Jean-François Lamour en a expliqué à FrancsJeux la motivation, mais aussi les raisons de cette défiance culturelle d’une partie de l’intelligentsia française à l’égard du sport et des sportifs.

FrancsJeux : Pourquoi avez-vous tenu à réagir à la tribune anti-Paris 2024 publiée la semaine passée dans Le Monde ?

Jean-François Lamour : Cette cohorte de pseudo intellectuels s’en est donnée à cœur joie dans la critique, sans la moindre nuance, des Jeux et du sport de haut niveau. Tout y est passé : le coût, l’inefficacité d’organiser un événement de cette dimension… Cette tribune est le reflet du rapport que les élites françaises entretiennent avec le sport. Il est perçu comme une activité accessoire, une variable d’ajustement, notamment dans le système scolaire. Leur regard sur le sport est toujours très critique. Elles en dénoncent tous les travers. Mais quel domaine d’activité ne révèle aucun travers ? Ces pseudo intellectuels veulent se payer les sportifs. C’est un mal très français, un mépris de classe. Je voulais réagir, pousser un coup de gueule. Je suis heureux de voir qu’il a rencontré un certain succès, avec près de 140 signataires.

Dans leur tribune, les anti-Jeux s’en prennent une nouvelle fois au coût des Jeux…

Ils dénoncent l’argent public dépensé dans les Jeux.
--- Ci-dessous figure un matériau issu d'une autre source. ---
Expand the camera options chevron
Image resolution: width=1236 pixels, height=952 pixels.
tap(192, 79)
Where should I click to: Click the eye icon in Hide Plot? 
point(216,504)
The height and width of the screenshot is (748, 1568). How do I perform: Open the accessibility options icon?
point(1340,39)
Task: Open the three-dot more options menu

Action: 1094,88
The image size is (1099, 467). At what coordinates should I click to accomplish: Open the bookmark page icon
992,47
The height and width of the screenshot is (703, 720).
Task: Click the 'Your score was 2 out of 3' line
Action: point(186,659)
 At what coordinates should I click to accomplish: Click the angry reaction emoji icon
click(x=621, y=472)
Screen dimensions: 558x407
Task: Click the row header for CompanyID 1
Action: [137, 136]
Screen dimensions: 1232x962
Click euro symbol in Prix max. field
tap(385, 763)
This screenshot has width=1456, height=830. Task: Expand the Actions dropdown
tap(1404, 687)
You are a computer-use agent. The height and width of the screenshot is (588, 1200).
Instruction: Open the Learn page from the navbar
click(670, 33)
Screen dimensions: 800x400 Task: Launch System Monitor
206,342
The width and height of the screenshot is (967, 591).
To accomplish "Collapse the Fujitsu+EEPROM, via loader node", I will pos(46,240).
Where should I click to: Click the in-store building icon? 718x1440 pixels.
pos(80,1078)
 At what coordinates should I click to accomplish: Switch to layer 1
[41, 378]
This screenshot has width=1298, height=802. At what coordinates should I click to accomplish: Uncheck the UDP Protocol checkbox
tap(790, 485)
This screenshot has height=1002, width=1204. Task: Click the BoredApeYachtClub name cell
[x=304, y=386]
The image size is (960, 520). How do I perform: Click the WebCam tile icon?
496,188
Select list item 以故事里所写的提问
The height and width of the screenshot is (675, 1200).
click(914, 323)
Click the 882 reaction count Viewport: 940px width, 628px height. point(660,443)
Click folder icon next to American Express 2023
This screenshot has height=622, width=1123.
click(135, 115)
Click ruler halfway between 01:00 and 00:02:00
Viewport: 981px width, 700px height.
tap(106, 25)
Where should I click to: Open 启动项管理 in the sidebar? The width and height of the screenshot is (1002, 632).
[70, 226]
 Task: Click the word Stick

Cette critique est non seulement fausse, mais surtout dénuée de la moindre analyse. Où va l’argent public destiné aux Jeux ? Il va à la construction de logements sociaux en Seine-Saint-Denis, d’une piscine olympique dans le même département, de deux piscines temporaires dans les Hauts-de-Seine, qui seront ensuite démontées pour être installées en Seine-Saint-Denis. Je ne vois pas où un seul euro d’argent public est mal dépensé avec de telles réalisations. Quant au village des médias, il sera constitué de logements intermédiaires dont le maire de Dugny a le plus besoin. Bien sûr, on peut penser qu’il y aura des dépassements de budget, mais ils seront liés à la hausse du coût de la construction et aux estimations budgétaires qui ont été un peu sous-évaluées par Paris 2024. Mais ces dépassements seront limités.

Les critiques des anti-Jeux peuvent-elles avoir un impact, notamment dans l’opinion ?

Bien sûr. Elles sont préjudiciables, notamment pour la recherche de futurs partenaires. Ces attaques ont beau être fausses et mal informées, elles créent un bruit de fond négatif à l’égard des Jeux. C’est pourquoi je pense qu’il ne faut pas laisser les gens écrire n’importe quoi et parler à tort et à travers. Je sais que le COJO ne souhaitait pas réagir, mais je crois qu’il est important pour le mouvement sportif de faire entendre sa voix face aux opposants.

Les élites dont vous parlez ne sont pas seulement politiques ou intellectuelles, mais aussi économiques. Ce « mal français » peut-il perturber la recherche de partenaires privés pour les Jeux de Paris 2024 ?

Le patriotisme économique est nettement moins présent en France qu’au Japon, par exemple. C’est une évidence. Et la conjoncture actuelle ne facilite pas le travail du COJO. Les entreprises sont de plus en plus regardantes à investir des dizaines de millions d’euros dans le sport, alors qu’elles se trouvent dans une situation économique difficile. Le sport n’a pas bonne presse. La culture bénéficie d’un regard nettement plus bienveillant. A lui seul, le football draine 85 % des flux financiers du sport de haut niveau. Pour les autres disciplines, trouver des partenaires reste très compliqué.

A quatre ans de l’événement, les Jeux de Paris 2024 sont-ils bien « vendus » à l’opinion publique ?

Ils sont vendus comme ils peuvent l’être à l’heure actuelle. Le COJO fait ce qu’il peut, dans un contexte très difficile avec le COVID-19 et la crise économique, dans une France et un monde où il manque un leadership politique fort. Le COJO navigue un peu à vue au milieu de tout cela, avec un donneur d’ordre, le CIO, dont la priorité est de protéger les anneaux olympiques. La situation est très complexe. Et puis, il est très difficile de vendre un projet 7 ou 4 ans à l’avance. L’opinion publique ne sait pas se projeter aussi loin.